__WHAT YOU ARE ASKED TO DO__. Transcribe the data in full, keeping each line exactly as it appears.

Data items
= Beginning of Section =

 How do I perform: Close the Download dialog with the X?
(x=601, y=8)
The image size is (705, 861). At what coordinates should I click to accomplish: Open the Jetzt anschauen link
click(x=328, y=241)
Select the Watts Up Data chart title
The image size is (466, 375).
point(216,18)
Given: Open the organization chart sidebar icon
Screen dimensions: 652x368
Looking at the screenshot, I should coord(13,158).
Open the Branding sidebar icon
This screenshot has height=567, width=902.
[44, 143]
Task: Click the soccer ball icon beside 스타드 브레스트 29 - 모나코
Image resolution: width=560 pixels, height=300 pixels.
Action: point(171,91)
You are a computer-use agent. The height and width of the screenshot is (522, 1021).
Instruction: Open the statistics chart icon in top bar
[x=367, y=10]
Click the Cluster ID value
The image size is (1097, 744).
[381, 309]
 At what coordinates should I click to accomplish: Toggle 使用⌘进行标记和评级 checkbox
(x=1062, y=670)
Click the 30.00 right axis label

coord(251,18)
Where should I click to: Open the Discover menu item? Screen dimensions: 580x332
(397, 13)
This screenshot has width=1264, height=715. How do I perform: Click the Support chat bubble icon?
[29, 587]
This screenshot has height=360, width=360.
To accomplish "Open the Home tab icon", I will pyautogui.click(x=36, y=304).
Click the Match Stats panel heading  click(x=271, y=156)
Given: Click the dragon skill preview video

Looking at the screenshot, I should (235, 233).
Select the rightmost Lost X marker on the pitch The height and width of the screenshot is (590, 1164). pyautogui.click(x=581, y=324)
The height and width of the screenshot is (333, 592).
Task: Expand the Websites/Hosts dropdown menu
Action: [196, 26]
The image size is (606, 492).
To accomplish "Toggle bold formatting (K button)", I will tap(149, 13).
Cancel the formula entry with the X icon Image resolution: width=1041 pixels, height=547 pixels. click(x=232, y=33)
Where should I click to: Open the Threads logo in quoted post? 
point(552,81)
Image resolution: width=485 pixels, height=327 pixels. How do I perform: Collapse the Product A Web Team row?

= End of Section =

__WRITTEN RESPONSE__.
 How do I perform: Close the Download dialog with the X?
(x=601, y=8)
The image size is (705, 861). At what coordinates should I click to accomplish: Open the Jetzt anschauen link
click(x=328, y=241)
Select the Watts Up Data chart title
The image size is (466, 375).
point(216,18)
Given: Open the organization chart sidebar icon
Screen dimensions: 652x368
Looking at the screenshot, I should coord(13,158).
Open the Branding sidebar icon
This screenshot has height=567, width=902.
[44, 143]
Task: Click the soccer ball icon beside 스타드 브레스트 29 - 모나코
Image resolution: width=560 pixels, height=300 pixels.
Action: point(171,91)
You are a computer-use agent. The height and width of the screenshot is (522, 1021).
Instruction: Open the statistics chart icon in top bar
[x=367, y=10]
Click the Cluster ID value
The image size is (1097, 744).
[381, 309]
 At what coordinates should I click to accomplish: Toggle 使用⌘进行标记和评级 checkbox
(x=1062, y=670)
Click the 30.00 right axis label

coord(251,18)
Where should I click to: Open the Discover menu item? Screen dimensions: 580x332
(397, 13)
This screenshot has width=1264, height=715. How do I perform: Click the Support chat bubble icon?
[29, 587]
This screenshot has height=360, width=360.
To accomplish "Open the Home tab icon", I will pyautogui.click(x=36, y=304).
Click the Match Stats panel heading  click(x=271, y=156)
Given: Click the dragon skill preview video

Looking at the screenshot, I should (235, 233).
Select the rightmost Lost X marker on the pitch The height and width of the screenshot is (590, 1164). pyautogui.click(x=581, y=324)
The height and width of the screenshot is (333, 592).
Task: Expand the Websites/Hosts dropdown menu
Action: [196, 26]
The image size is (606, 492).
To accomplish "Toggle bold formatting (K button)", I will tap(149, 13).
Cancel the formula entry with the X icon Image resolution: width=1041 pixels, height=547 pixels. click(x=232, y=33)
Where should I click to: Open the Threads logo in quoted post? 
point(552,81)
Image resolution: width=485 pixels, height=327 pixels. How do I perform: Collapse the Product A Web Team row?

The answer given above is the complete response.